GithubHelp home page GithubHelp logo

Comments (29)

steuhs avatar steuhs commented on August 21, 2024

Do we also want a dashboard that shows whether the HEAD run of each job is successful?

from test-infra.

steuhs avatar steuhs commented on August 21, 2024

Through what channel should we get the alert? Email, or maybe slack bot?

from test-infra.

jessiezcc avatar jessiezcc commented on August 21, 2024

Kubernetes already has a dashboard for job status, isn't it. Slack or Git is good since we want to community visibility. Would be nice to auto create an issue and notify OWNERs.

from test-infra.

steuhs avatar steuhs commented on August 21, 2024

@jessiezcc I chatted with Sen, there is no dashboard that does what I asked above

from test-infra.

steuhs avatar steuhs commented on August 21, 2024

I am not sure if Github would be a good channel. The only place I can think of posting the status is the Issues section. Do we want to use the Issues section in this repo to record all the job failures in other repos?

from test-infra.

adrcunha avatar adrcunha commented on August 21, 2024

I suggest using Stackdriver, at least as an initial solution; this way we can have some monitoring up and running ASAP.

from test-infra.

steuhs avatar steuhs commented on August 21, 2024

It looks like prow has some of its own way of reporting https://github.com/kubernetes/test-infra/tree/master/prow/report
I am trying to see if we can build on top of what they have

from test-infra.

steuhs avatar steuhs commented on August 21, 2024

Yutong is working on prow's reporting feature. https://github.com/kubernetes/test-infra/tree/master/prow/report. I am trying to see if and to what extent we can use that feature

from test-infra.

steuhs avatar steuhs commented on August 21, 2024

Looks like this pkg have a template and function to post prowjob issues on github https://github.com/kubernetes/test-infra/blob/master/prow/report/report.go

from test-infra.

cjwagner avatar cjwagner commented on August 21, 2024

@jessiezcc I chatted with Sen, there is no dashboard that does what I asked above

What exactly are you referring to? I think we have mechanisms to achieve everything listed on this issue except for reporting job failures to slack.

from test-infra.

steuhs avatar steuhs commented on August 21, 2024

@cjwagner I think you are talking about the status context that is showing up at the end of each PR page. Isn't that limited to pre-submit checks? There is also post-submit and periodical jobs we want to monitor, I believe.

from test-infra.

cjwagner avatar cjwagner commented on August 21, 2024

That is just one of the mechanisms we have. We have configurable email alerting available through testgrid and we can display the status of the last run of a job with svg badges.

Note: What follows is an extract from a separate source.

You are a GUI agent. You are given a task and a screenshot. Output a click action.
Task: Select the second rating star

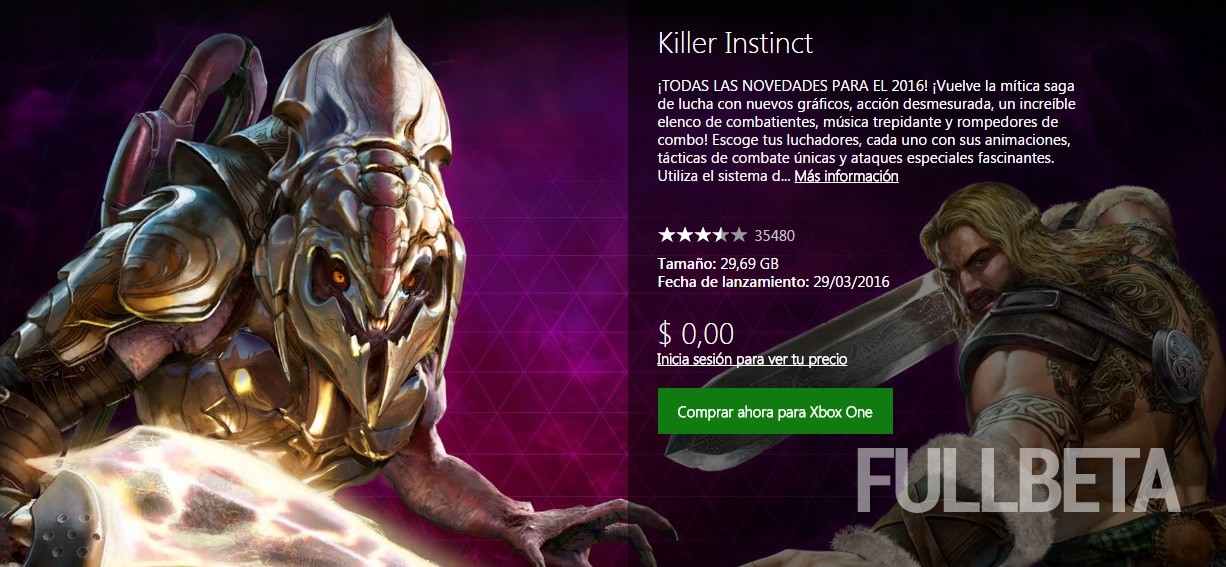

What exactly are you trying to report on?

from test-infra.

steuhs avatar steuhs commented on August 21, 2024

@cjwagner Who is working on those reporting features you mentioned? I'd like to get the more detail on what has been implemented and what is planned.

from test-infra.

cjwagner avatar cjwagner commented on August 21, 2024

Those are Testgrid feature so @michelle192837 is the one who implemented them. Please refer to the documentation first though, it describes the features and how to use them: https://github.com/kubernetes/test-infra/tree/master/testgrid#email-alerts

from test-infra.

adrcunha avatar adrcunha commented on August 21, 2024

Testgrid e-mail alerting is already enabled by #261. We want a lower level job monitoring so we can act faster when something goes wrong.

from test-infra.

cjwagner avatar cjwagner commented on August 21, 2024

According to that PR body, you configured Testgrid to report only after 3 consecutive failures. If you reported on the first failure that would have the effect you want right? Or are you saying that Testgrid's update period itself is too slow for some use case that you have?

from test-infra.

adrcunha avatar adrcunha commented on August 21, 2024

Or are you saying that Testgrid's update period itself is too slow for some use case that you have?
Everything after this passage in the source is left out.